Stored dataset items
*** Begin section ***

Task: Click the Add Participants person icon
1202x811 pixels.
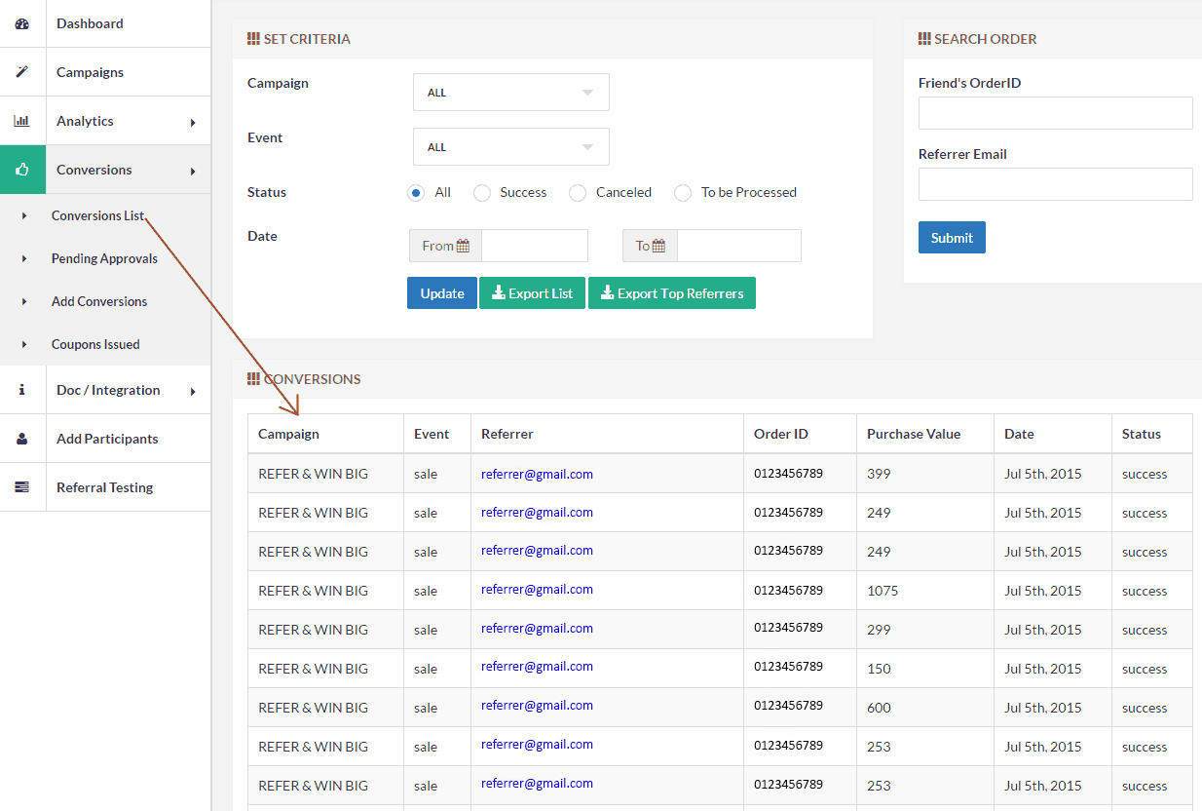Action: (22, 439)
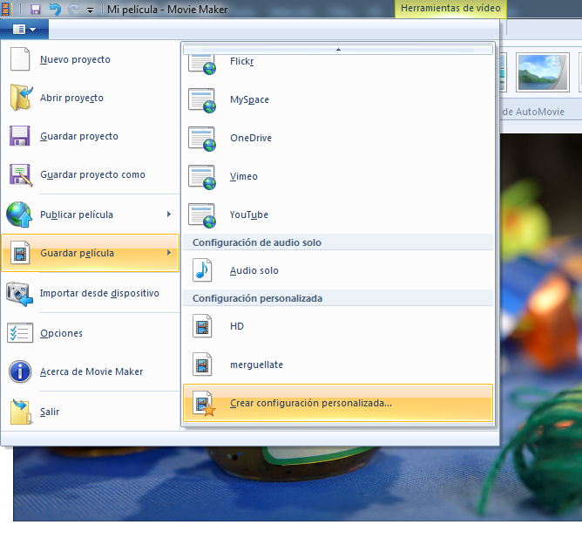Select the Audio solo music note icon
The height and width of the screenshot is (545, 582).
202,270
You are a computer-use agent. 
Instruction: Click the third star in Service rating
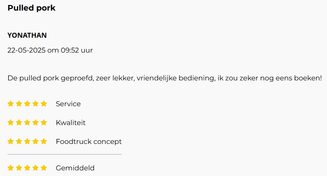[27, 104]
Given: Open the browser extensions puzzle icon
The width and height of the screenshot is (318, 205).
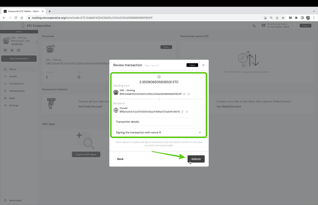Looking at the screenshot, I should [x=296, y=18].
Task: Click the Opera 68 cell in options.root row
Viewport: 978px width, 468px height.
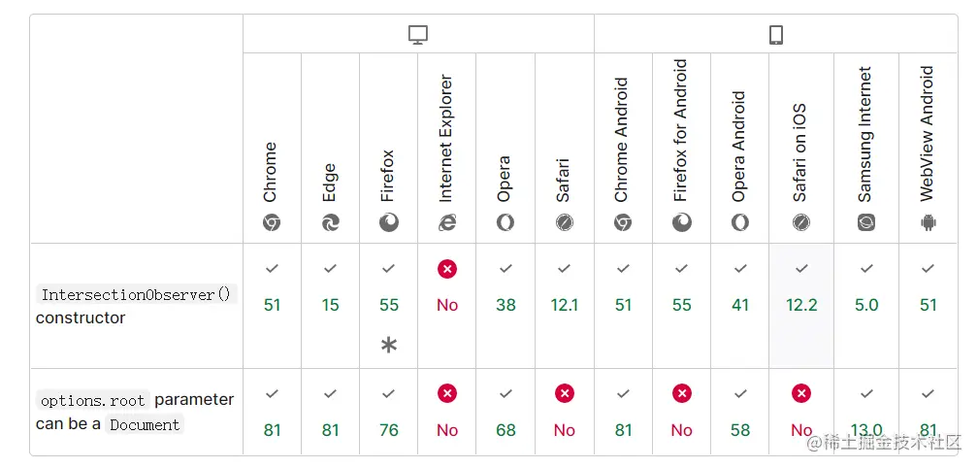Action: click(x=505, y=429)
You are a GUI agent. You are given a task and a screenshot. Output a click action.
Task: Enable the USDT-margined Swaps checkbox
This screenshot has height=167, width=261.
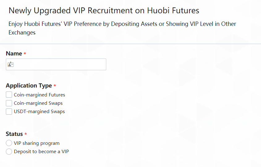9,112
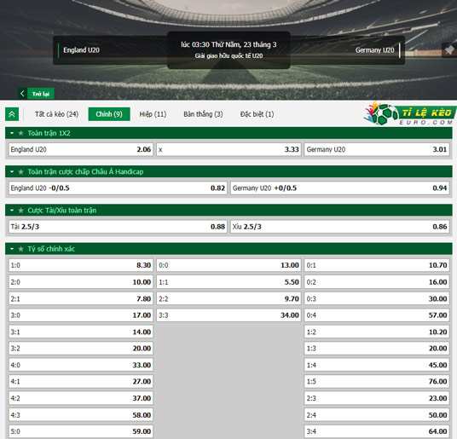Collapse the Cược Tài/Xỉu section arrow
Screen dimensions: 457x439
tap(12, 211)
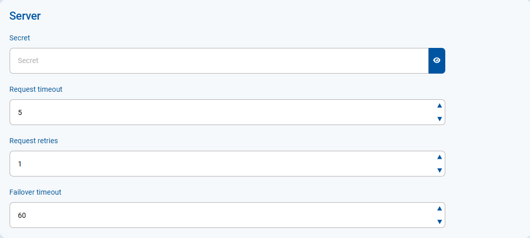Click the Secret field label

(x=20, y=38)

*** End section ***

_What needs to be done:_
With the images excluded, reproduce the data above precisely as written.

_Answer to this exercise:_
Task: Click the Add Participants person icon
1202x811 pixels.
Action: (22, 439)
Select the Audio solo music note icon
The height and width of the screenshot is (545, 582).
202,270
You are a computer-use agent. 
Instruction: Click the third star in Service rating
[27, 104]
Given: Open the browser extensions puzzle icon
The width and height of the screenshot is (318, 205).
Looking at the screenshot, I should [x=296, y=18].
Task: Click the Opera 68 cell in options.root row
Viewport: 978px width, 468px height.
Action: click(x=505, y=429)
You are a GUI agent. You are given a task and a screenshot. Output a click action.
Task: Enable the USDT-margined Swaps checkbox
This screenshot has height=167, width=261.
9,112
Collapse the Cược Tài/Xỉu section arrow
Screen dimensions: 457x439
tap(12, 211)
Click the Secret field label

(x=20, y=38)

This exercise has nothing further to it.